Thoughts On Asking Questions

As a software tester, I need to coorperate with many guys in my daily work, internally like software/simulator developers, architects etc. While externally, with application engineers(AE) for test equipments. Recently, I meet some problems with a certain test equipment and communicate with its AEs frequently. And here are some thoughts on an interesting thing happened during this period.

The problem I met was a bit complex and it’s hard to decribe in only words. And at first, I was not sure whether my configuration and settings were correct or not. So I asked AE why some abnormal results were encountered during testing via Email(he works and lives in UK). Actually, I asked for the possible reasons because I was trying to debug it by myself.

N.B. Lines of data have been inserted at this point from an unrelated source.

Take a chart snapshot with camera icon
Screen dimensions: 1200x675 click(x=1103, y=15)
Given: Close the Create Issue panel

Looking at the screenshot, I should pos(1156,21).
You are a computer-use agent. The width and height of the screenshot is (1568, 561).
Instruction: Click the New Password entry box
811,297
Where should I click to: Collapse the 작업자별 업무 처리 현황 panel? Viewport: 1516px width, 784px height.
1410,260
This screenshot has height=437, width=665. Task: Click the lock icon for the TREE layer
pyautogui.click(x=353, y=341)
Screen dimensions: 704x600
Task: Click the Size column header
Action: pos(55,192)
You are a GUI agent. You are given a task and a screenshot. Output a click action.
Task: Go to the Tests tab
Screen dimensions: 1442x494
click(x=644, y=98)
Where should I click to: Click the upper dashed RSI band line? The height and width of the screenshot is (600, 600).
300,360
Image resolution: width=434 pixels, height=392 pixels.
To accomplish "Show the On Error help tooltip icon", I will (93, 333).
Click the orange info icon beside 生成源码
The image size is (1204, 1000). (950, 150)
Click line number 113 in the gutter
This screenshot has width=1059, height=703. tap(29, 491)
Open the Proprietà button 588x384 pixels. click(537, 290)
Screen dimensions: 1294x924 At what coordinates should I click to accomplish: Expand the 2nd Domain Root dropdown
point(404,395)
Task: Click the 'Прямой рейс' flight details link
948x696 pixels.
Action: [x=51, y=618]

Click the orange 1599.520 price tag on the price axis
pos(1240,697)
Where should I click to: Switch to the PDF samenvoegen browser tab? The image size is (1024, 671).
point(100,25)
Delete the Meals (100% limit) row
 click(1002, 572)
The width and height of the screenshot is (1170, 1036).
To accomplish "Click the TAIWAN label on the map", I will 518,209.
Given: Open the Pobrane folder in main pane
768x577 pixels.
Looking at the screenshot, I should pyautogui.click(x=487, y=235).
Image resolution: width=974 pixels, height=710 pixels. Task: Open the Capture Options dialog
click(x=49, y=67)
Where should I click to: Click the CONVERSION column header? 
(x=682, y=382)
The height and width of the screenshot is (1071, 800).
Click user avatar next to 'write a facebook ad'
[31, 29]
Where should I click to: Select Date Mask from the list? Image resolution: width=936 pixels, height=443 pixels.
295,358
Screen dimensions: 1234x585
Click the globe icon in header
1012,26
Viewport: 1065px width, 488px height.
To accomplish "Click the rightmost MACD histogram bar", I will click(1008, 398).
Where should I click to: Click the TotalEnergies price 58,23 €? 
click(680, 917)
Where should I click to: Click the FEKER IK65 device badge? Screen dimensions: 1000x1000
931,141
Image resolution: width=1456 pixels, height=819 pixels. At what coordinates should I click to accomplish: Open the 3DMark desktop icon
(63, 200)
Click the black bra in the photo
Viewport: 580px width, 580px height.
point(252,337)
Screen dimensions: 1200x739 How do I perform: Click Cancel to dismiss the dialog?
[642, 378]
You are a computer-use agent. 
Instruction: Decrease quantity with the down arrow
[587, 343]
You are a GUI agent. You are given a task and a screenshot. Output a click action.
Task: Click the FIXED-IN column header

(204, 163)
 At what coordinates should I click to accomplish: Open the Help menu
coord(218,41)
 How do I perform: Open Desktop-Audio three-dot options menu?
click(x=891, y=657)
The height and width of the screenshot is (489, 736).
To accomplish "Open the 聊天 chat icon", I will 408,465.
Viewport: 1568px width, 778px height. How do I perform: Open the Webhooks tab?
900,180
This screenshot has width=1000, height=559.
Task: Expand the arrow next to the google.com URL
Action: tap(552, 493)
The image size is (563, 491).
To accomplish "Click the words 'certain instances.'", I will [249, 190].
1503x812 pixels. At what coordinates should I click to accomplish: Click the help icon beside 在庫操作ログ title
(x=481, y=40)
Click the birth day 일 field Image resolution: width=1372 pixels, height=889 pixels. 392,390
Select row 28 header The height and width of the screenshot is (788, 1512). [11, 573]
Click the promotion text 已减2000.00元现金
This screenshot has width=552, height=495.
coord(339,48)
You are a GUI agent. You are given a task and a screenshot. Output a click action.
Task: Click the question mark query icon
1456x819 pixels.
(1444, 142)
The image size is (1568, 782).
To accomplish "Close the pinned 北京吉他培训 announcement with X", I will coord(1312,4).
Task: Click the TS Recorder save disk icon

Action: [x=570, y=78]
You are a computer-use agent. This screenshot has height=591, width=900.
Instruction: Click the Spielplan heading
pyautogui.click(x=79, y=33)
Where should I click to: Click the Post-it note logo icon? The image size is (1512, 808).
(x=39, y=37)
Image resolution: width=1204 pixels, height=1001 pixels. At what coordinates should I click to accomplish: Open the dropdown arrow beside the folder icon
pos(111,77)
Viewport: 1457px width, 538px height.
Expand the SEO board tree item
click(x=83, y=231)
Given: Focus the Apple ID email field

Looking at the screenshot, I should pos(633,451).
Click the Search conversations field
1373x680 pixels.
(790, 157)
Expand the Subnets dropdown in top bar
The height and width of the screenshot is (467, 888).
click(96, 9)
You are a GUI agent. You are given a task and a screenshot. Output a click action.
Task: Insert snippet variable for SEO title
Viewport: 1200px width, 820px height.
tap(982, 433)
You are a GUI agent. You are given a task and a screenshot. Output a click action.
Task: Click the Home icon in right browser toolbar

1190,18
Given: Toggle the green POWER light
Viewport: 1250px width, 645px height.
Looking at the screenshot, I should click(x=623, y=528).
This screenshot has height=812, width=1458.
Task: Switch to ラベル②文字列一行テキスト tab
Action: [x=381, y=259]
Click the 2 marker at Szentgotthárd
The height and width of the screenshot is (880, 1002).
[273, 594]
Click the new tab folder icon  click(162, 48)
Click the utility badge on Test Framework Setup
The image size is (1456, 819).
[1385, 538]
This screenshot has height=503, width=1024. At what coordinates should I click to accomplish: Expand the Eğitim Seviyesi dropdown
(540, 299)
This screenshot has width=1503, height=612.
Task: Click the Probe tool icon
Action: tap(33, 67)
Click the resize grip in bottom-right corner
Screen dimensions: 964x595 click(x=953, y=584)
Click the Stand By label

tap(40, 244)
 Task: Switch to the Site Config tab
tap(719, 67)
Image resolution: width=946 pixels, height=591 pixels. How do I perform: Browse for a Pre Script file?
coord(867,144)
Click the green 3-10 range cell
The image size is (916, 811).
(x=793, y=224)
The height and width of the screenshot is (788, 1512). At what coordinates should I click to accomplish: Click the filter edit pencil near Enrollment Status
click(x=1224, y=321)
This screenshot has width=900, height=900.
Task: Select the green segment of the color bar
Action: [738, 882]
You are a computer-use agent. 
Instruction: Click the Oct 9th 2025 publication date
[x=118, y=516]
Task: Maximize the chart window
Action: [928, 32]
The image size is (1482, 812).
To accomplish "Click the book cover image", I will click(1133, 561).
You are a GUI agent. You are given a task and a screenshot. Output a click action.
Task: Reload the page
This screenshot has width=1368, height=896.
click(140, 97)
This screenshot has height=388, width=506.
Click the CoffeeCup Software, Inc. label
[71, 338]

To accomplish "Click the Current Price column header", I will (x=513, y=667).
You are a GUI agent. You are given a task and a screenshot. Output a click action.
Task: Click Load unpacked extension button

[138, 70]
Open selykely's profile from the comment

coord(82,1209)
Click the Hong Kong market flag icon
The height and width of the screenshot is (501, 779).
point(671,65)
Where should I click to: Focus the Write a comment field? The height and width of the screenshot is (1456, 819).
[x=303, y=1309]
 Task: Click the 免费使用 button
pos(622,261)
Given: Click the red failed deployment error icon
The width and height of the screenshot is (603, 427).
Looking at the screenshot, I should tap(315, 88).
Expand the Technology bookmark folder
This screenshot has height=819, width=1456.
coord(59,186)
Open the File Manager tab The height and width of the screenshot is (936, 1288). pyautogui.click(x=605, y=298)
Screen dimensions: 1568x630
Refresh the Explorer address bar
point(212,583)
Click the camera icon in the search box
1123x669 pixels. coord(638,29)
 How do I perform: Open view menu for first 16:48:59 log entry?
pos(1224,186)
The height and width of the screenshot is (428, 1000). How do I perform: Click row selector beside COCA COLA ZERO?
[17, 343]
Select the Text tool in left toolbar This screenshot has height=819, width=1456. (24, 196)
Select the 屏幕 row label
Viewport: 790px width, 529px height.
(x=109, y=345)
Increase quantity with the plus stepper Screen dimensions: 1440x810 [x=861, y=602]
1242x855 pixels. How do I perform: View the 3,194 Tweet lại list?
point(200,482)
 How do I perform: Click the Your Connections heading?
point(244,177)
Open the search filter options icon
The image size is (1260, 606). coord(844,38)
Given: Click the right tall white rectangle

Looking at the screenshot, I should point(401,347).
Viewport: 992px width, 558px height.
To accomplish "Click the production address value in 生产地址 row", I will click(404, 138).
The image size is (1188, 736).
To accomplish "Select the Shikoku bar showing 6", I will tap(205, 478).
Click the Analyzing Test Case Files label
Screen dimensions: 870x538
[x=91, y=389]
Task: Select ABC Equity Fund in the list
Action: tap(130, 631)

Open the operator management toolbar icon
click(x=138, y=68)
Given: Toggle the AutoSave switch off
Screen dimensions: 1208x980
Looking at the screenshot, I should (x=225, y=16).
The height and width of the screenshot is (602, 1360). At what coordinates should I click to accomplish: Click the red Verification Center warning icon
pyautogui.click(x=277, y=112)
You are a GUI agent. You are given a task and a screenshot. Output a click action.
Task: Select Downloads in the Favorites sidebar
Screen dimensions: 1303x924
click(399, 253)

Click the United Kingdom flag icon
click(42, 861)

Later with several rounds of back and forth replying, both of us were agitated and tired by endless mails without actual progress. I blamed him for not looking into my queries carefully and he might think I am unreasonble and make trouble out of nowhere.

At last when he visited China, we had a face to face discussion. And about half an hour later, we were both clear about the problem. Even now the problem is still under investigation, we are satisfied with current situation because finally we can understand what each other means.

Well. It’s all my fault and shame on myself… When I looked back the whole procedure, I found I made several mistakes. Actually I have to answer many questions from colleagues and help them to solve problems during work. I noticed a few guys were terrible at asking questions(some of the answers could be simply found on Google). However I made almost all of those stupid mistakes this time…

  1. Didn’t state my questions and needs as clear as possible at very beginning And the statement should be concise but not simple. At first I thought I was familiar with this AE because we have worked together many times. He should know what I meant. Wrong! Totally wrong!!! Never assume others could understand you without enough information. I should have decribe the testing background, exact testing procedure, testing purpose, expected results and the actual results, etc. On the opposite, I just briefly introduced my problem and directly asked for reasons why it happened.
  2. Didn’t stop those non-sense emails on time. As I mentioned, the problem could hardly be described in words. I should have initiated a tele-conference instead of endless and useless emails. Then I could show him my test environment and results directly.
  3. Show respect. Though I took care of my writings, I might have used some heavy words and might be slightly offensive which I feel terribly sorry. We had good cooperations previously. After all it’s me to request help from him.

Anyway it’s a good experience and makes me think about how I behave as a question-asker. Hope it won’t harm our furture cooperation :-) Maybe I need to read The Art of Asking Questions.